PAGE EXCERPT
******

It is further insisted that the verdict is without evidence to sustain it. There is practically no conflict in the testimony. It appears that plaintiff in error, in 1890, was a resident of the state of Ohio, and owned a ranch situate in Wayne county, which contained about 680 acres. The defendant in error is engaged in the real estate business in said county. Early in September, 1890, one A. B. Clark, a resident of Sioux City, Iowa, and who owned some real estate therein, while in Wayne county met Mr. Gamble, the plaintiff below, and during the conversation had between them Mr. Clark mentioned the fact that he had been figuring with a Mr. Howser of said county for the exchange of Mr. Clark’s Sioux City property for a farm owned by Mr. Howser, but stated he did not think a deal could be made with him, and inquired of Mr. Gamble if he had any property near town to sell or trade. To this the latter replied in the negative, but subsequently, after a moment’s reflection, he informed Mr. Clark that Mr. Shields wanted to dispose of his property, describing its location, and stated that he would write and ascertain the facts, which he immediately did as promised. Upon receiving a reply to the letter, he wrote to Mr, Clark making inquiry as to what he wanted for his property and the condition upon which he would trade, and on receiving Mr. Clark’s reply, Mr. Gamble again addressed a letter to Mr. Shields. Not long after this Mr. Clark came to Wayne county, called upon the defendant in error and informed him that he had heard from Mr. Shields and wished to examine his land. Thereupon Mr. Gamble procured a team and went out with Mr. Clark and showed him the ranch. Not very long afterwards the defendant in error, through A. M. Jackson & Co., of Sioux City, effected an exchange of his farm for Mr. Clark’s property. We have stated all that Mr. Gamble did towards bringing about the exchange *856or trade. It is insisted by the plaintiff in error that he never employed or authorized Mr. Gamble to act for him in the transaction, but on the other hand that A. M. Jackson & Co. were his agents, and he made the deal through them, paying them for their services. The letters which passed between the plaintiff and defendant constitute the contract of agency between , the parties, if such an agency ever existed. The following are copies of the entire correspondence :

“Wayne, Neb., Sept. 11, 1890.

******

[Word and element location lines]
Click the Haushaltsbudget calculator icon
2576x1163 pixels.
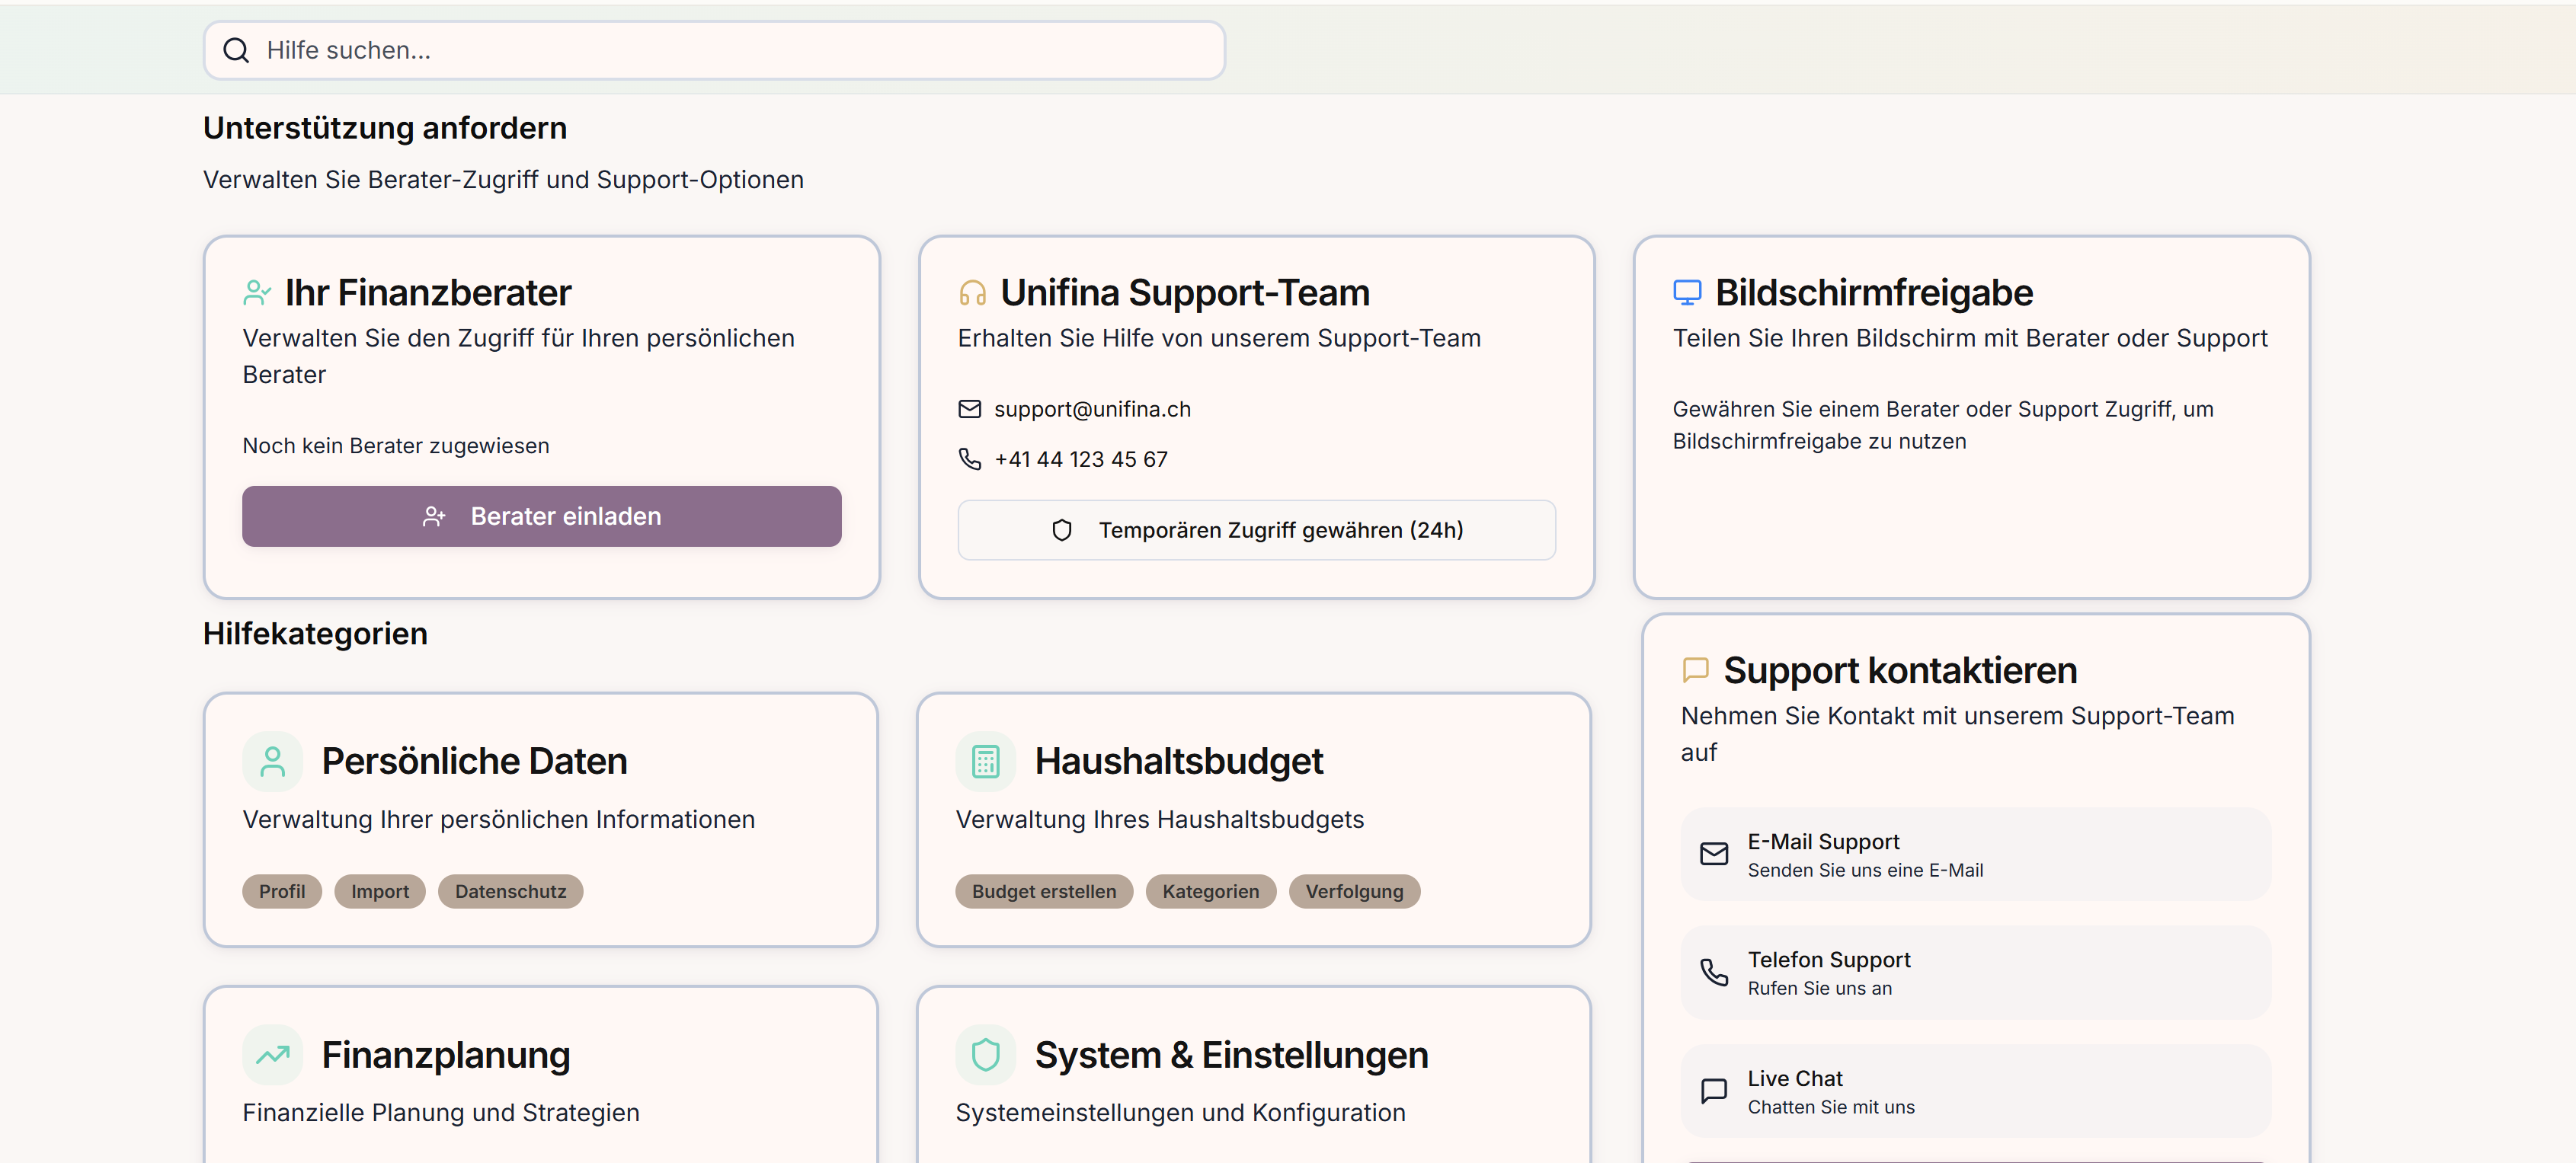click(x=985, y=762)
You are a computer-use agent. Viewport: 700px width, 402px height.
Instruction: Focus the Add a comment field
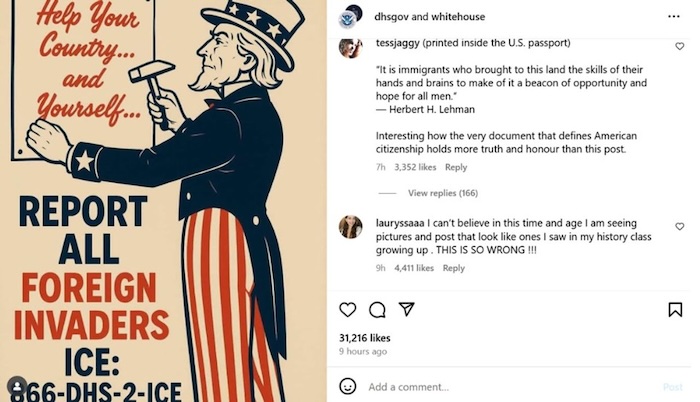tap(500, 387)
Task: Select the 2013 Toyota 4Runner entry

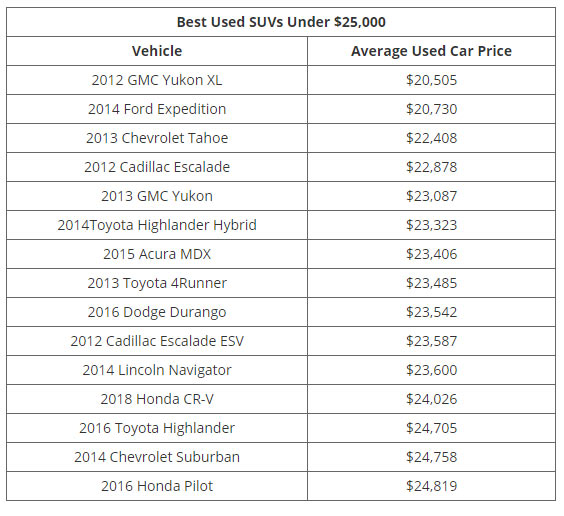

******

INSTRUCTIONS
1. In the court opinion excerpt, about how many acres did the ranch in Wayne county contain?
2. Please carry on the court opinion excerpt from the point where it stops.

ANSWERS IN ORDER
1. About 680 acres.

2.
“Henry Shields — Dear Sir : I write you to ask if yon desire to sell your ranch here, and if so would you take some desirable Sioux City property in trade? I think I could make such a trade for you; also could sell your Short-Horns, as the party’s object is to start a Short-Horn herd near Wayne, and he is a fine cattleman. This would be a fine chance to close out your stock if you desire. Please advise me early.
“Truly yours, W. O. Gamble.”
“Girard, Ohio, Sept. 16, 1890.
“W. O. Gamble, Wayne, Nebraska — Dear Sir: Your favor of the 11th inst. addressed to me at Youngstown is duly received. Answering your questions concerning the sale of the ranch, together with the cattle that are upon it, I would want to know what amount the purchaser is willing to pay in cash, and where in Sioux City the property that he proposes to exchange is located, and whether it. is improved or unimproved. Let me have a full description of the Sioux City property, and the value he places upon it.
“Yours truly, Henry B. Shields.”
“Wayne, Neb., Sept. 29, 1890.
“Henry B. Shields, Dear Sir: Mr. Clark, who desires to trade Sioux City lots, has 150 feet business lots near stock yards; fine. Values at $150 per foot; value $15,-000. Would take your land and Short-Horns and all your *857feed and pay difference in cash. He is in love with the farm and stock, and if his valuations on his lots are not too high, think you can trade; but you must mark your prices up to meet him. I know his lots. They are very desirable, I should think, but cannot say as to their value. A. B. Clark, Sioux City. Write him if you desire to trade, or to me here.
“Truly, W. O. Gamble.”
“Girard, Ohio, Oct. 2, 1890.
“W. O. Gamble, Esq., Wayne, Nebraska — Dear Sir: I have your favor of the 29th ult., and note contents. I will have the Sioux City property examined and report to you as soon as possible. Permit me to inquire of you what, in your opinion, my farm is worth. I do not care to write Mr. Clark, preferring to make the deal through you, providing one is made.
“ Truly yours, Henry B. Shields.”
“Wayne, Nebraska, Oct. 6, 1890.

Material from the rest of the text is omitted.